- **THE REQUEST**
In every item below, change each "dropdown" to "drop-down list" and copy the items back with nothing else altered.

::::::

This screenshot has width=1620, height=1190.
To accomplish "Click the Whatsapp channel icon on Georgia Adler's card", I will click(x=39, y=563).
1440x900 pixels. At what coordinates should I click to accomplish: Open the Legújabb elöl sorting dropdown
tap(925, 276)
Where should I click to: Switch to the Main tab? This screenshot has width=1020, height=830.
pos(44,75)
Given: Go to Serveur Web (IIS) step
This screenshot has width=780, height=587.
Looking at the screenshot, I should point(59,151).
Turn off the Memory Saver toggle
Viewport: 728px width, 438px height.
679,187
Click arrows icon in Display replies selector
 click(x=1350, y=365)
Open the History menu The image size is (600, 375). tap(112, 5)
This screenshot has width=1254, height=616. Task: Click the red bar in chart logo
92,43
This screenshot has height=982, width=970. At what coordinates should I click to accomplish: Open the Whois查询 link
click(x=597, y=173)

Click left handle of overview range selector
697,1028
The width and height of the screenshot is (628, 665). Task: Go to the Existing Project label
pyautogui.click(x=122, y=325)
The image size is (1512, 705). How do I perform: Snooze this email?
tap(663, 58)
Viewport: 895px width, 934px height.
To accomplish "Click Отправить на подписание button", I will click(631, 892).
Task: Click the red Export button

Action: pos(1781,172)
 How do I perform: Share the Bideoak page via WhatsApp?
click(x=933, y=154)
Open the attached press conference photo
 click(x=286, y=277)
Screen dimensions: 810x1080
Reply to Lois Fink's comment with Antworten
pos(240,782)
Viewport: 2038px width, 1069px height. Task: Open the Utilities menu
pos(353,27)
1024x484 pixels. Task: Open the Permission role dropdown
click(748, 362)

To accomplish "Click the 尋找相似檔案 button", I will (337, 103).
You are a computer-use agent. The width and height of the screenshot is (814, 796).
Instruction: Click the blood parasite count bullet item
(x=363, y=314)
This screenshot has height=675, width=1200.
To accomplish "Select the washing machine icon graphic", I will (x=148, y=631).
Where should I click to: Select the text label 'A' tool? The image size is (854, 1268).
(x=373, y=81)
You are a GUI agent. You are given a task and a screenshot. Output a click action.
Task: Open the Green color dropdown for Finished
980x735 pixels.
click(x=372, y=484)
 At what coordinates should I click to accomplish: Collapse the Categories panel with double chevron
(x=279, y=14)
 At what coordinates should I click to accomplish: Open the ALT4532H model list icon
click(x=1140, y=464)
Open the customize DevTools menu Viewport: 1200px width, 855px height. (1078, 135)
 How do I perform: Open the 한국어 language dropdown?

::::::

- **FULL ANSWER**
This screenshot has width=1620, height=1190.
To accomplish "Click the Whatsapp channel icon on Georgia Adler's card", I will click(x=39, y=563).
1440x900 pixels. At what coordinates should I click to accomplish: Open the Legújabb elöl sorting drop-down list
tap(925, 276)
Where should I click to: Switch to the Main tab? This screenshot has width=1020, height=830.
pos(44,75)
Given: Go to Serveur Web (IIS) step
This screenshot has width=780, height=587.
Looking at the screenshot, I should point(59,151).
Turn off the Memory Saver toggle
Viewport: 728px width, 438px height.
679,187
Click arrows icon in Display replies selector
 click(x=1350, y=365)
Open the History menu The image size is (600, 375). tap(112, 5)
This screenshot has width=1254, height=616. Task: Click the red bar in chart logo
92,43
This screenshot has height=982, width=970. At what coordinates should I click to accomplish: Open the Whois查询 link
click(x=597, y=173)

Click left handle of overview range selector
697,1028
The width and height of the screenshot is (628, 665). Task: Go to the Existing Project label
pyautogui.click(x=122, y=325)
The image size is (1512, 705). How do I perform: Snooze this email?
tap(663, 58)
Viewport: 895px width, 934px height.
To accomplish "Click Отправить на подписание button", I will click(631, 892).
Task: Click the red Export button

Action: pos(1781,172)
 How do I perform: Share the Bideoak page via WhatsApp?
click(x=933, y=154)
Open the attached press conference photo
 click(x=286, y=277)
Screen dimensions: 810x1080
Reply to Lois Fink's comment with Antworten
pos(240,782)
Viewport: 2038px width, 1069px height. Task: Open the Utilities menu
pos(353,27)
1024x484 pixels. Task: Open the Permission role drop-down list
click(748, 362)

To accomplish "Click the 尋找相似檔案 button", I will (337, 103).
You are a computer-use agent. The width and height of the screenshot is (814, 796).
Instruction: Click the blood parasite count bullet item
(x=363, y=314)
This screenshot has height=675, width=1200.
To accomplish "Select the washing machine icon graphic", I will (x=148, y=631).
Where should I click to: Select the text label 'A' tool? The image size is (854, 1268).
(x=373, y=81)
You are a GUI agent. You are given a task and a screenshot. Output a click action.
Task: Open the Green color drop-down list for Finished
980x735 pixels.
click(x=372, y=484)
 At what coordinates should I click to accomplish: Collapse the Categories panel with double chevron
(x=279, y=14)
 At what coordinates should I click to accomplish: Open the ALT4532H model list icon
click(x=1140, y=464)
Open the customize DevTools menu Viewport: 1200px width, 855px height. (1078, 135)
 How do I perform: Open the 한국어 language drop-down list?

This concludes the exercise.